Focused On-demand Libraries - Receptor.AI Collaboration


Explore the Potential with AI-Driven Innovation

The focused library is created on demand with the latest virtual screening and parameter assessment technology, supported by the Receptor.AI drug discovery platform. This method is more effective than traditional methods and results in higher-quality compounds with better activity, selectivity, and safety.


We pick out particular compounds from an extensive virtual database of more than 60 billion molecules. The preparation and shipment of these compounds are facilitated by Reaxense.
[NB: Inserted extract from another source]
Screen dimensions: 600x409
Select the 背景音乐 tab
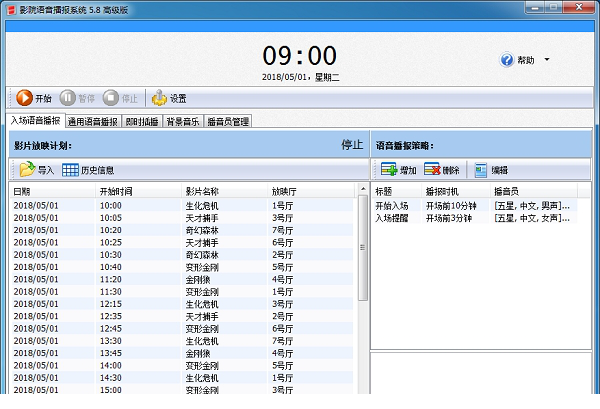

The library includes a list of the most promising modulators annotated with 38 ADME-Tox and 32 physicochemical and drug-likeness parameters. Also, each compound is presented with its optimal docking poses, affinity scores, and activity scores, providing a comprehensive overview.


We utilise our cutting-edge, exclusive workflow to develop focused libraries.


 

Fig. 1. The screening workflow of Receptor.AI

Our strategy employs molecular simulations to explore an extensive range of proteins, capturing their dynamics both individually and within complexes with other proteins. Through ensemble virtual screening, we address proteins' conformational mobility, uncovering key binding sites at both functional regions and remote allosteric locations. This comprehensive investigation ensures a thorough assessment of all potential mechanisms of action, with the goal of discovering innovative therapeutic targets and lead molecules across across diverse biological functions.
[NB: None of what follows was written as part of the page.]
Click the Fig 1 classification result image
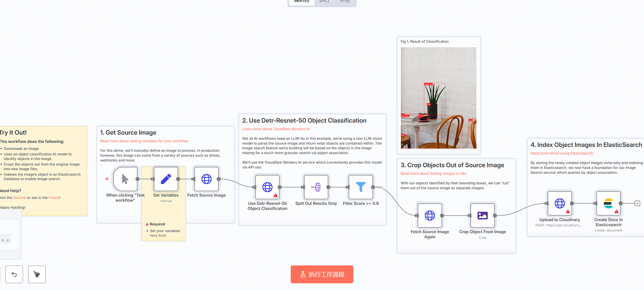[439, 98]
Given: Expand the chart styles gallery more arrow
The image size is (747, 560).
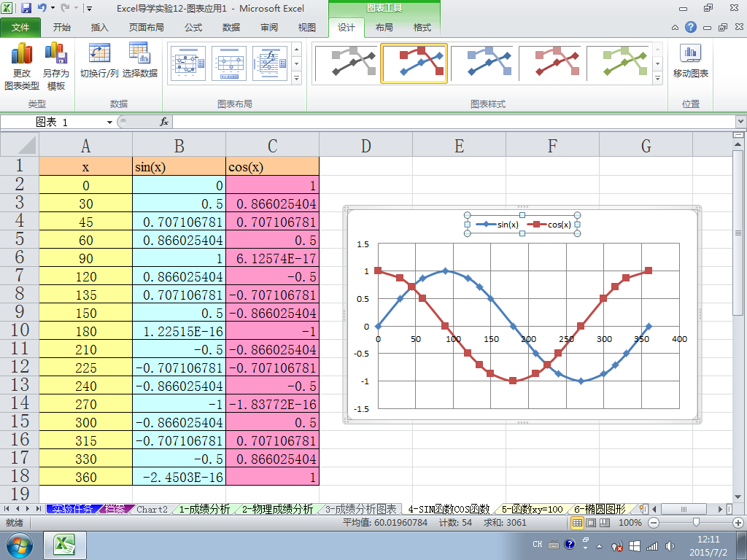Looking at the screenshot, I should 657,78.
Our library is unique due to several crucial aspects:


  • Receptor.AI compiles all relevant data on the target protein, such as past experimental results, literature findings, known ligands, and structural data, thereby enhancing the likelihood of focusing on the most significant compounds.

  • By utilizing advanced molecular simulations, the platform is adept at locating potential binding sites, rendering the compounds in the focused library well-suited for unearthing allosteric inhibitors and binders for hidden pockets.

  • The platform is supported by more than 50 highly specialized AI models, all of which have been rigorously tested and validated in diverse drug discovery and research programs. Its design emphasizes efficiency, reliability, and accuracy, crucial for producing focused libraries.

  • Receptor.AI extends beyond just creating focused libraries; it offers a complete spectrum of services and solutions during the preclinical drug discovery phase, with a success-dependent pricing strategy that reduces risk and fosters shared success in the project.


PARTNER
Receptor.AI
 
UPACC
Q02161

UPID:
RHD_HUMAN

ALTERNATIVE NAMES:
RHXIII; Rh polypeptide 2; Rhesus D antigen

ALTERNATIVE UPACC:
Q02161; Q02162; Q07618; Q16147; Q16235; Q16355; Q5VSK0; Q5XLS9; Q5XLT1; Q5XLT2; Q9NPK0; Q9UQ20; Q9UQ21; Q9UQ22; Q9UQ23

BACKGROUND:
Blood group Rh(D) polypeptide, identified by alternative names such as RHXIII, Rh polypeptide 2, and Rhesus D antigen, is implicated in vital transport or channel functions within the erythrocyte membrane. This protein's involvement in forming an oligomeric complex underscores its significance in maintaining erythrocyte membrane stability and functionality.

THERAPEUTIC SIGNIFICANCE:
In the context of Hemolytic disease of the fetus and newborn, RH-induced, the Blood group Rh(D) polypeptide's malfunction due to genetic variants triggers maternal autoantibodies to destroy fetal red cells. Delving into the Blood group Rh(D) polypeptide's function offers a promising avenue for devising innovative therapeutic interventions to combat this disease.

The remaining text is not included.